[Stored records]

Start of Block

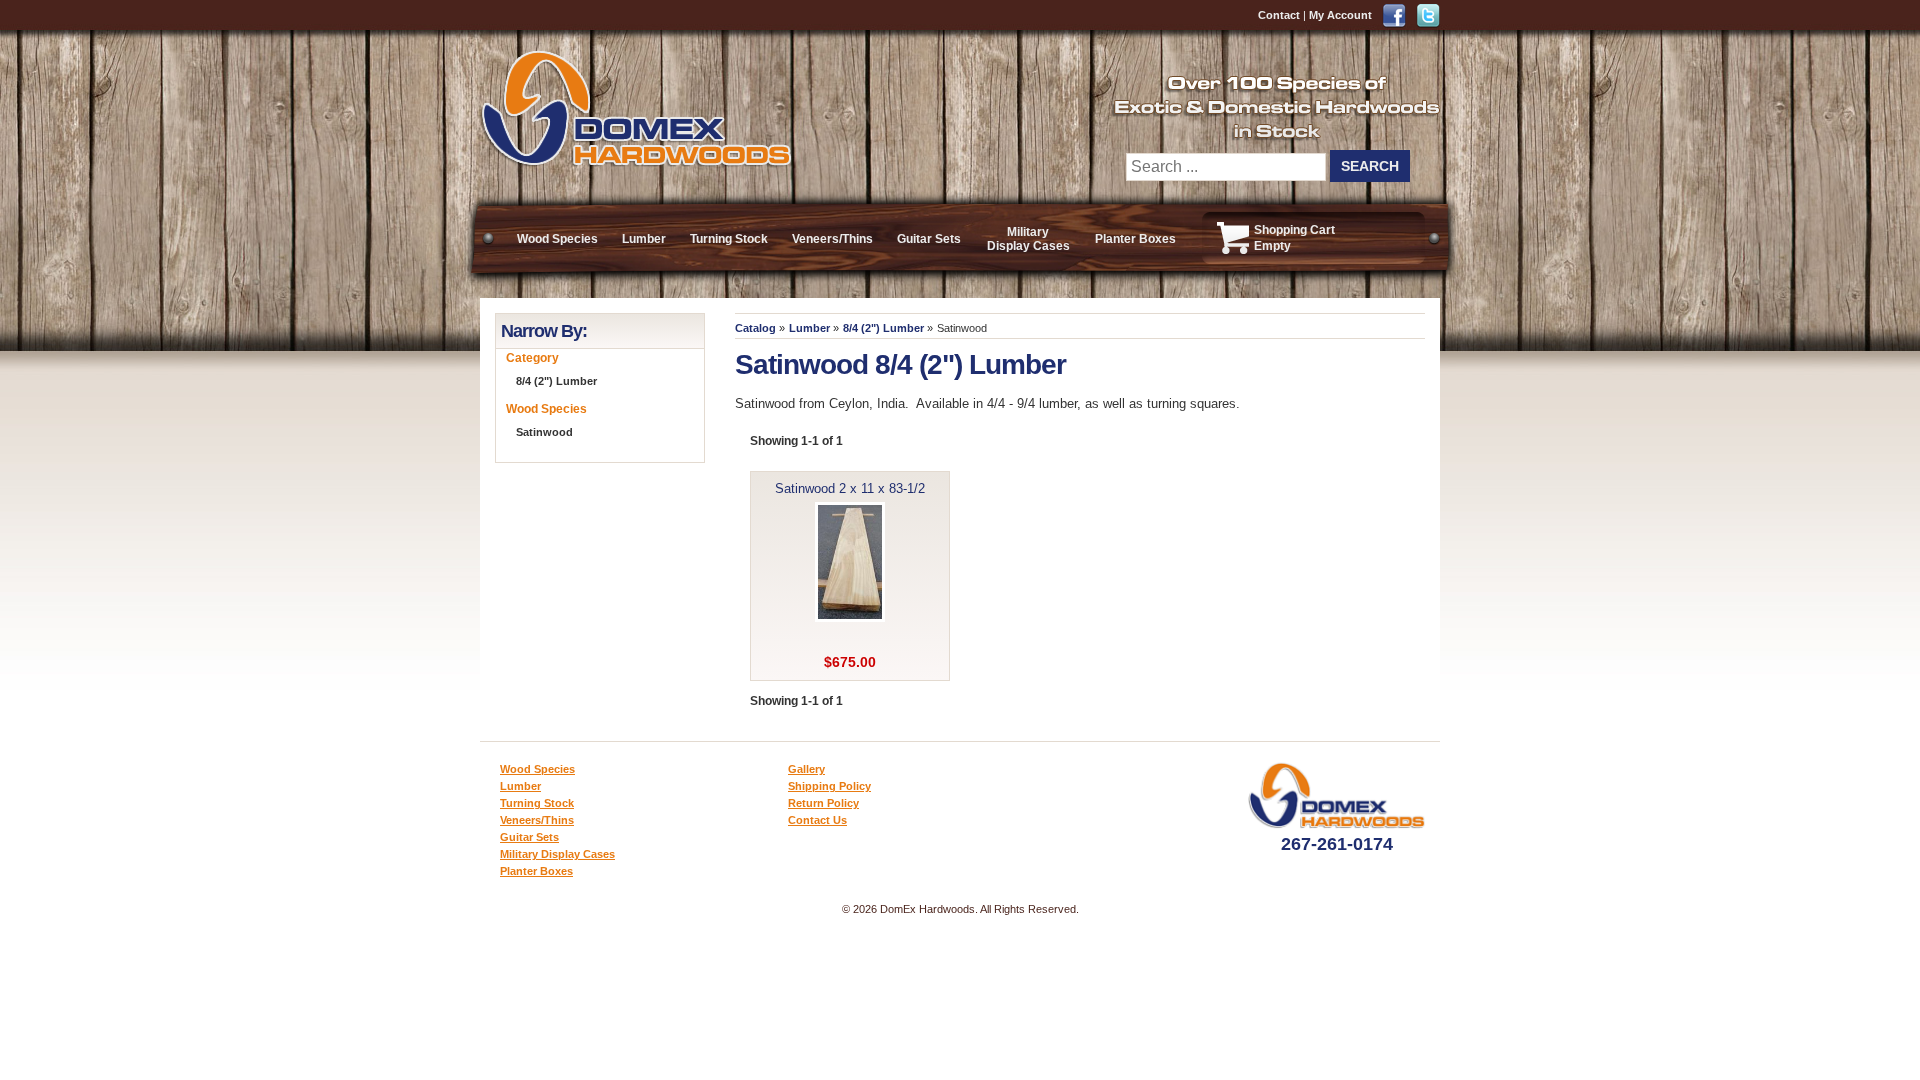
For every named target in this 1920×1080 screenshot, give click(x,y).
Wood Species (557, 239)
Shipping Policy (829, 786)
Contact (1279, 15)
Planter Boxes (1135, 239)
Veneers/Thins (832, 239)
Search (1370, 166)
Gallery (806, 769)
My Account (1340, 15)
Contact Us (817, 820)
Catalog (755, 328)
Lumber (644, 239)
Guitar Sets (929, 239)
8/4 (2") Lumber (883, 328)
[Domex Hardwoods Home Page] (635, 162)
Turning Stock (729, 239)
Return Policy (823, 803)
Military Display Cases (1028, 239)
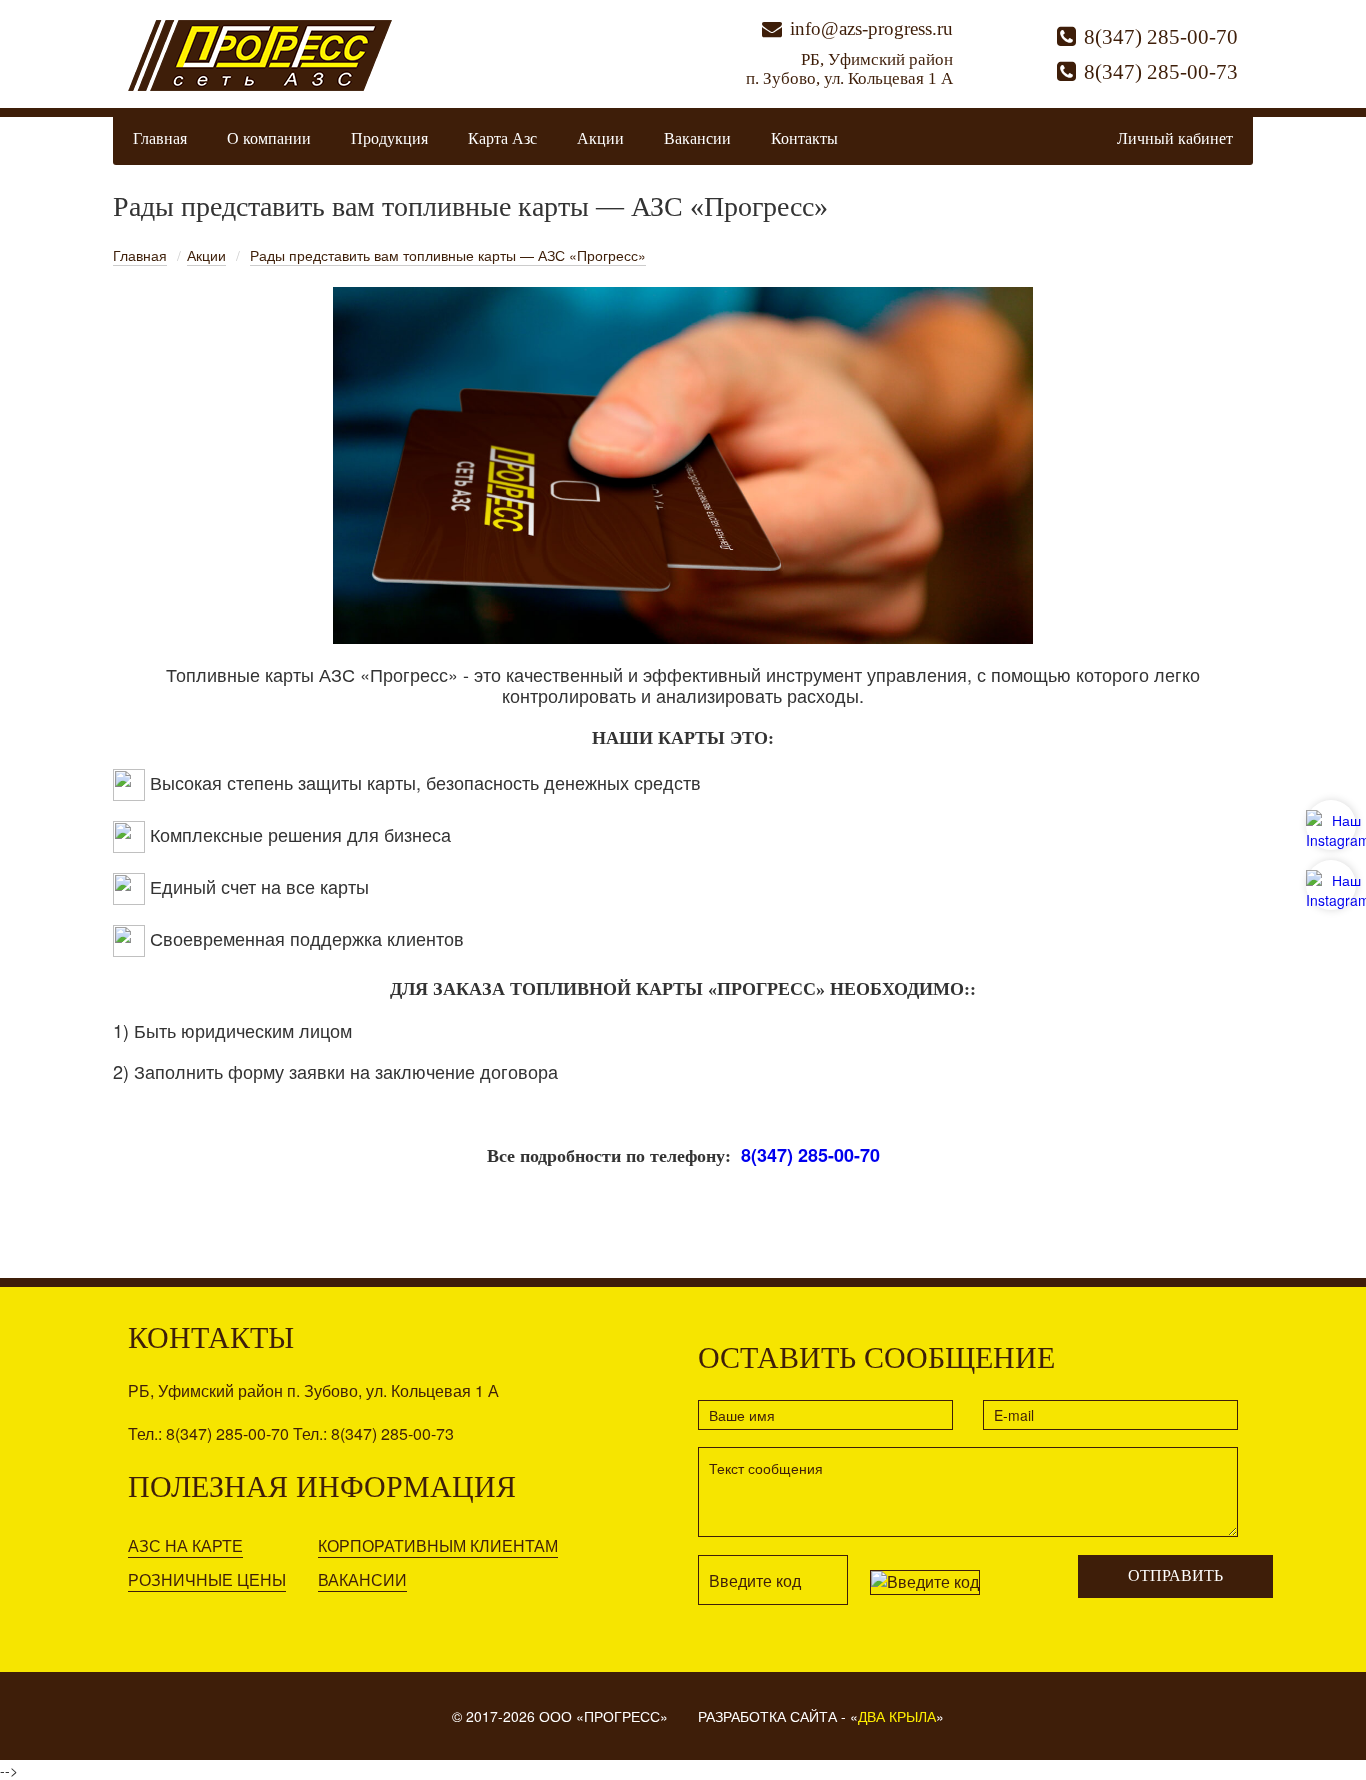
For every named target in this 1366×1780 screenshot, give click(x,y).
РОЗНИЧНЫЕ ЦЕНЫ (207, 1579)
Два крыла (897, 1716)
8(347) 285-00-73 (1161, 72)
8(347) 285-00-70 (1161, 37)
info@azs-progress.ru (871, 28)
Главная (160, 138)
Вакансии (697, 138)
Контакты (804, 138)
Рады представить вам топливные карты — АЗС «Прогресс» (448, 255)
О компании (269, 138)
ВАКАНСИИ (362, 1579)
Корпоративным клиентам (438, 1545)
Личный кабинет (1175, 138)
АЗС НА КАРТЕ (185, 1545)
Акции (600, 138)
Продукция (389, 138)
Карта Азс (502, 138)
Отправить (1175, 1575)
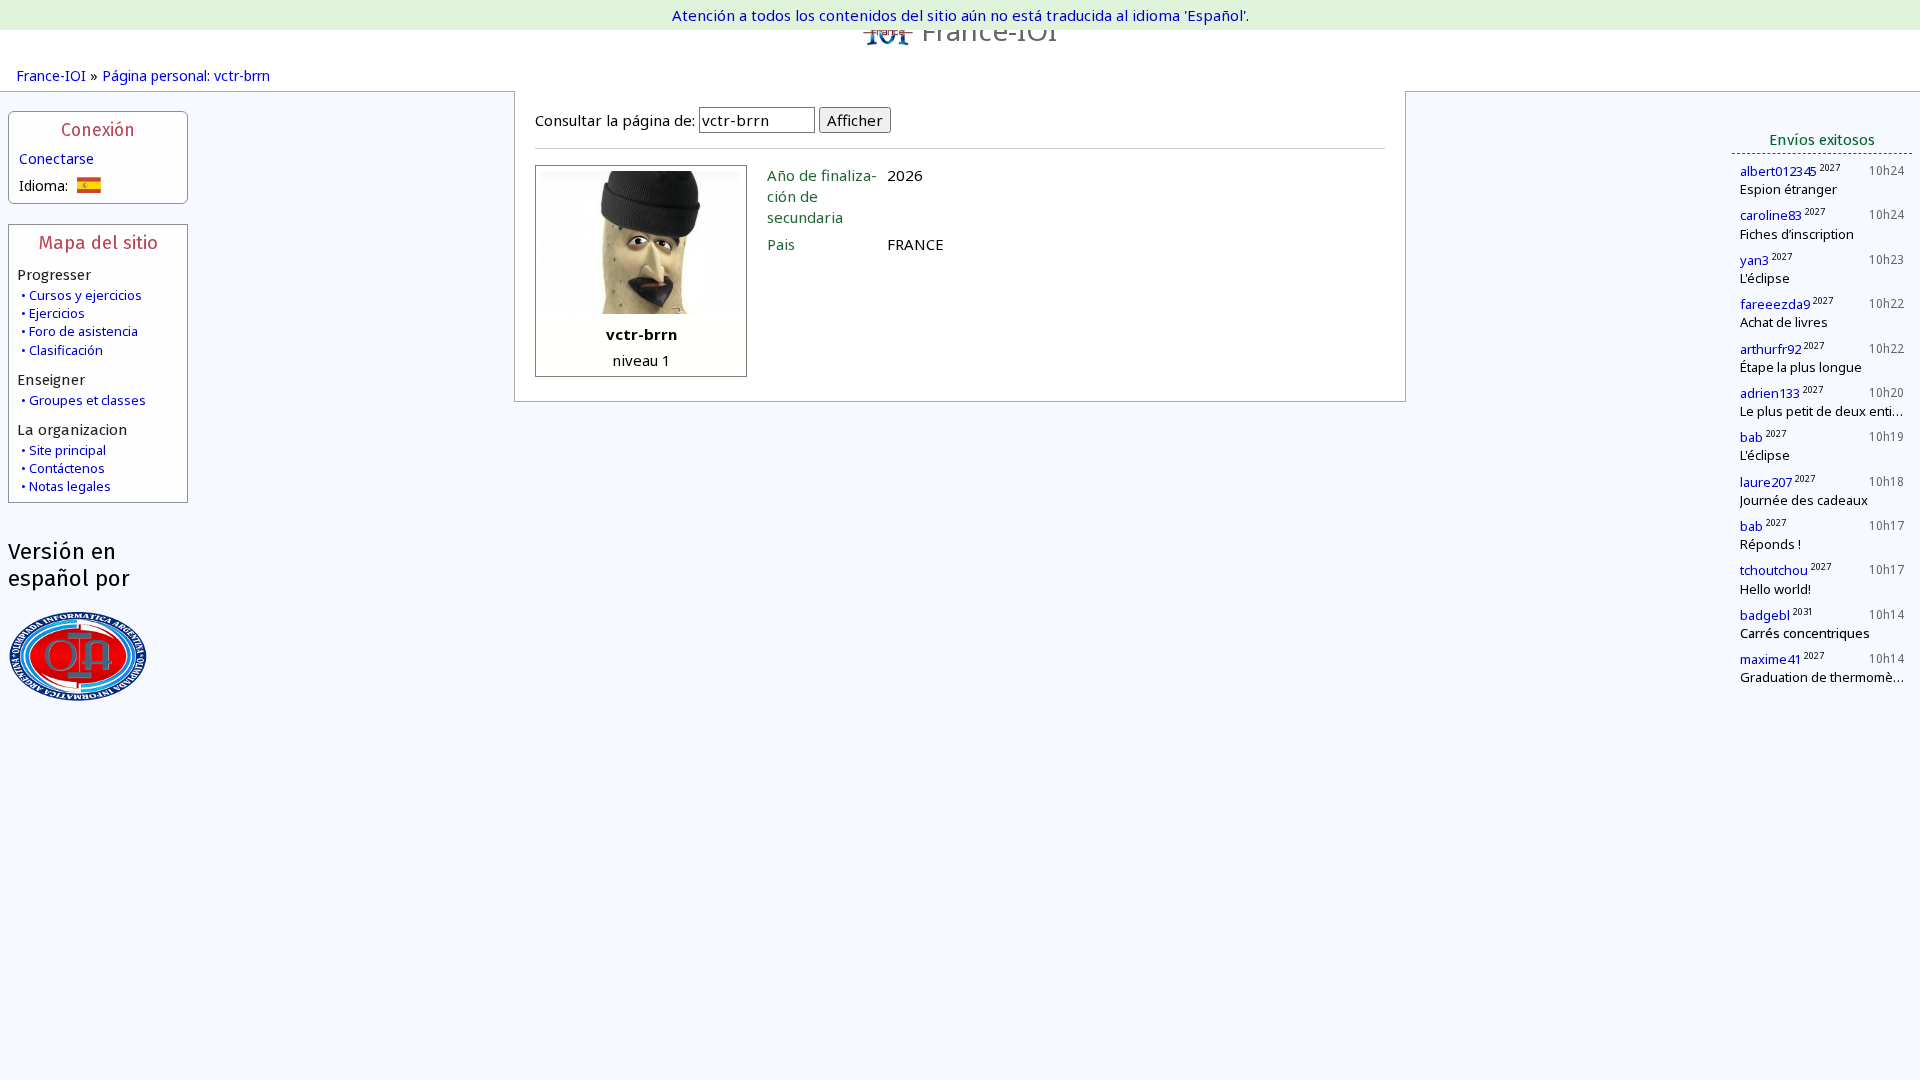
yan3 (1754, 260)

End of Block

Could the data above be reproduced exactly, with the pictures left out?

TASK ANSWER:
For every named target in this 1920×1080 screenshot, give click(x,y).
Wood Species (557, 239)
Shipping Policy (829, 786)
Contact (1279, 15)
Planter Boxes (1135, 239)
Veneers/Thins (832, 239)
Search (1370, 166)
Gallery (806, 769)
My Account (1340, 15)
Contact Us (817, 820)
Catalog (755, 328)
Lumber (644, 239)
Guitar Sets (929, 239)
8/4 (2") Lumber (883, 328)
[Domex Hardwoods Home Page] (635, 162)
Turning Stock (729, 239)
Return Policy (823, 803)
Military Display Cases (1028, 239)
For every named target in this 1366×1780 screenshot, give click(x,y).
РОЗНИЧНЫЕ ЦЕНЫ (207, 1579)
Два крыла (897, 1716)
8(347) 285-00-73 (1161, 72)
8(347) 285-00-70 (1161, 37)
info@azs-progress.ru (871, 28)
Главная (160, 138)
Вакансии (697, 138)
Контакты (804, 138)
Рады представить вам топливные карты — АЗС «Прогресс» (448, 255)
О компании (269, 138)
ВАКАНСИИ (362, 1579)
Корпоративным клиентам (438, 1545)
Личный кабинет (1175, 138)
АЗС НА КАРТЕ (185, 1545)
Акции (600, 138)
Продукция (389, 138)
Карта Азс (502, 138)
Отправить (1175, 1575)
yan3 (1754, 260)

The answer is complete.